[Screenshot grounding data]
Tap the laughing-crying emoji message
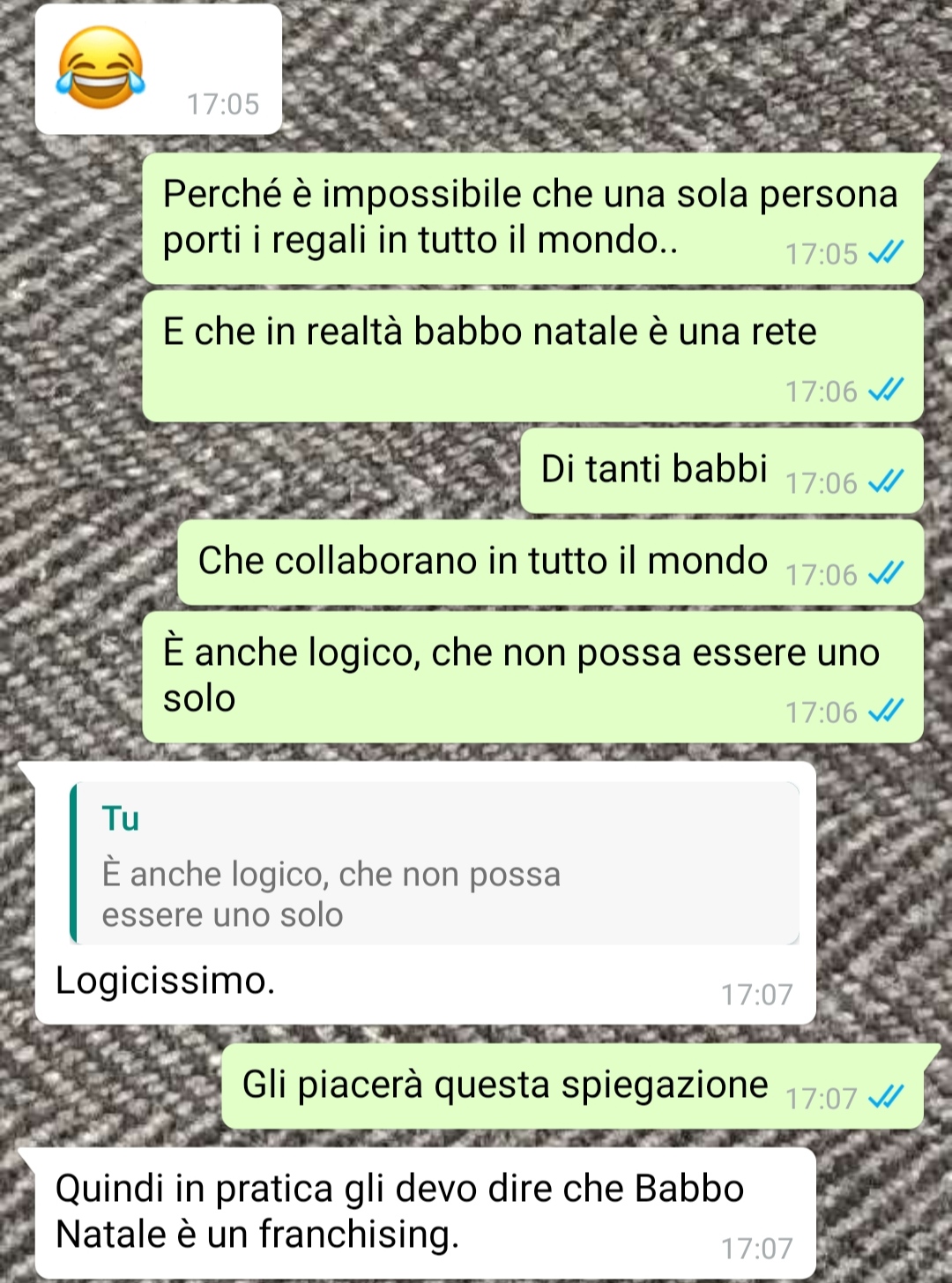952x1283 pixels. pyautogui.click(x=158, y=70)
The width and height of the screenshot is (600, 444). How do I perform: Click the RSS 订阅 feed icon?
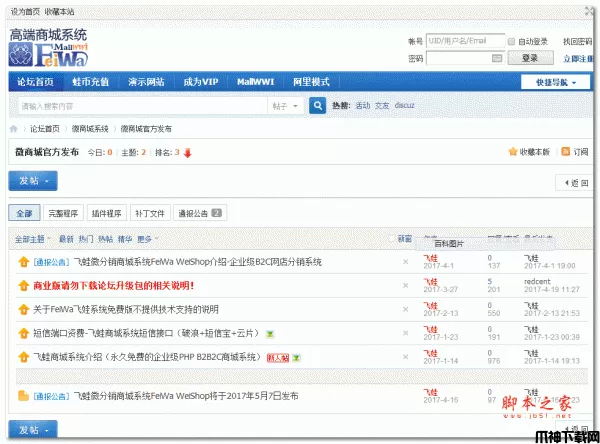565,152
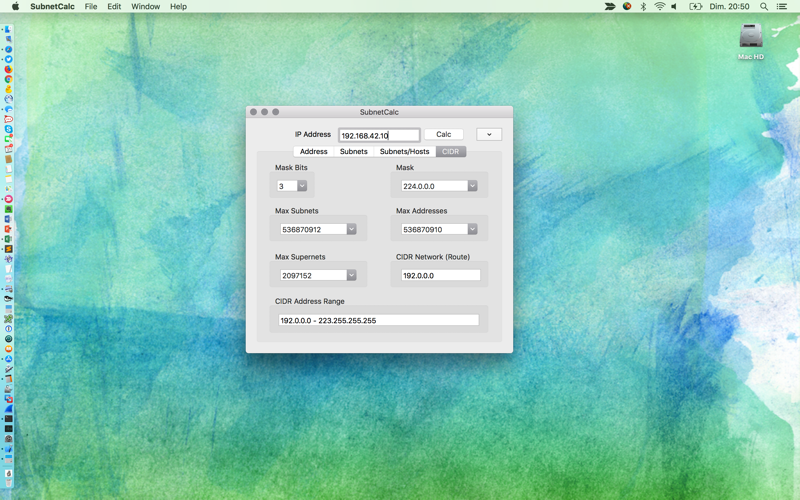Switch to the Subnets/Hosts tab
This screenshot has height=500, width=800.
[x=405, y=152]
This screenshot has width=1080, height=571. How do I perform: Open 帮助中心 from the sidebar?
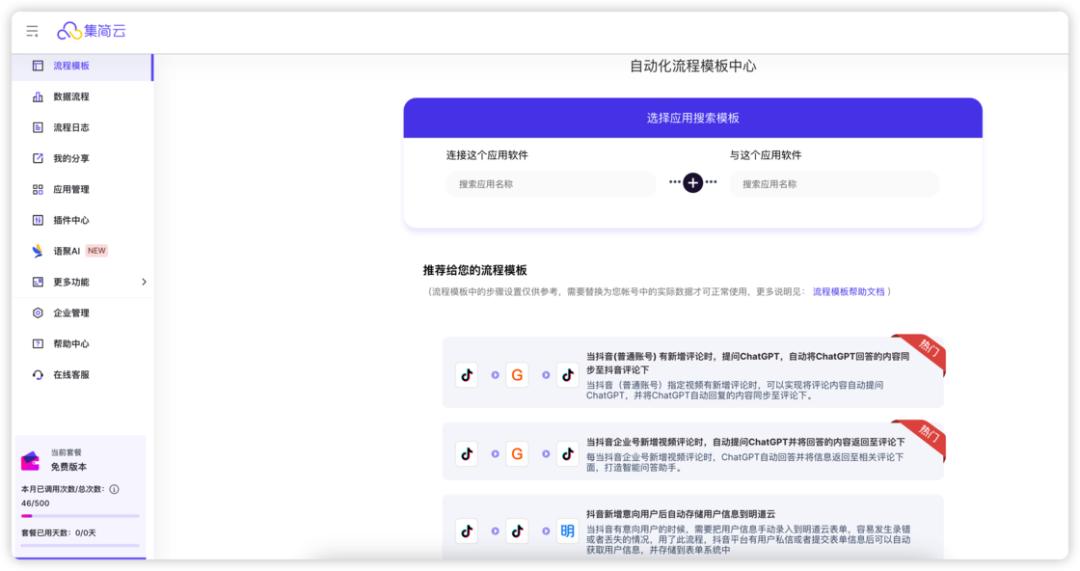click(x=70, y=344)
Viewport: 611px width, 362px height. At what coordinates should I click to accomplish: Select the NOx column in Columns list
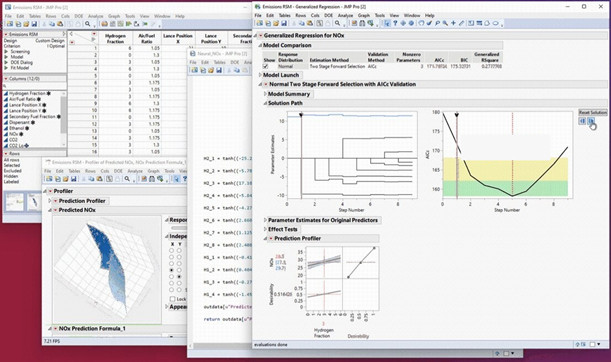[x=14, y=134]
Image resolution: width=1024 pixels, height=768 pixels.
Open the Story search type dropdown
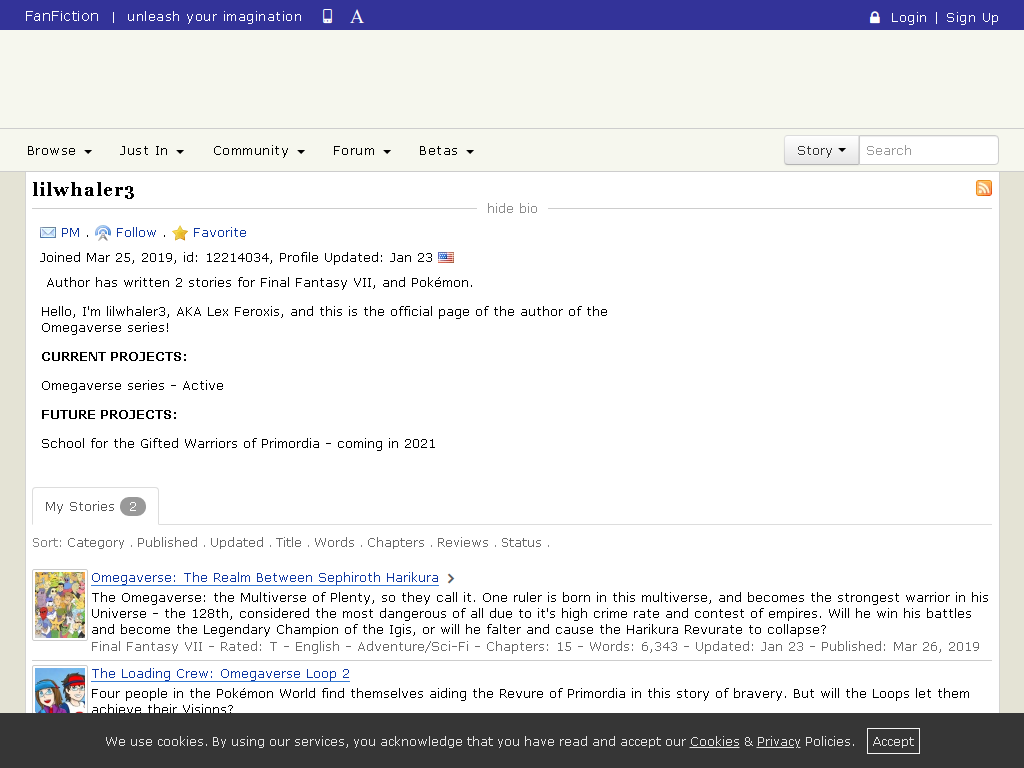coord(821,150)
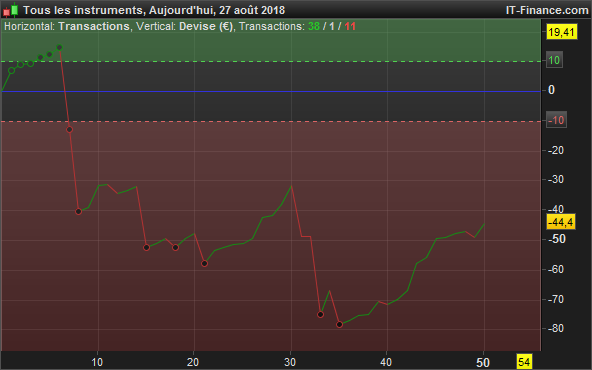Click the green dashed +10 threshold line

(x=271, y=61)
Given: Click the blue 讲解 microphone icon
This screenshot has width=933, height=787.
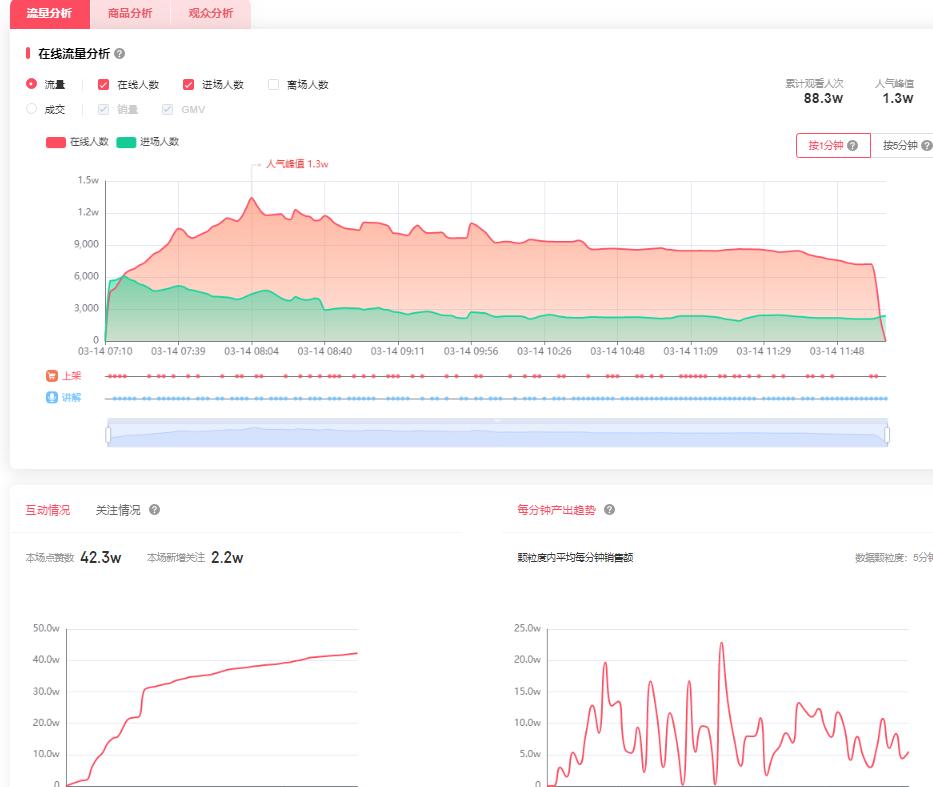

→ **The task**
Leave out the pictures and output the rest of the records exactly.

→ **Task answer**
Tap the laughing-crying emoji message
952x1283 pixels. pyautogui.click(x=158, y=70)
The width and height of the screenshot is (600, 444). How do I perform: Click the RSS 订阅 feed icon?
565,152
Switch to the Subnets/Hosts tab
This screenshot has height=500, width=800.
[x=405, y=152]
This screenshot has width=1080, height=571. How do I perform: Open 帮助中心 from the sidebar?
click(x=70, y=344)
Viewport: 611px width, 362px height. At what coordinates should I click to accomplish: Select the NOx column in Columns list
[x=14, y=134]
Image resolution: width=1024 pixels, height=768 pixels.
Open the Story search type dropdown
coord(821,150)
Click the green dashed +10 threshold line

(x=271, y=61)
Given: Click the blue 讲解 microphone icon
This screenshot has width=933, height=787.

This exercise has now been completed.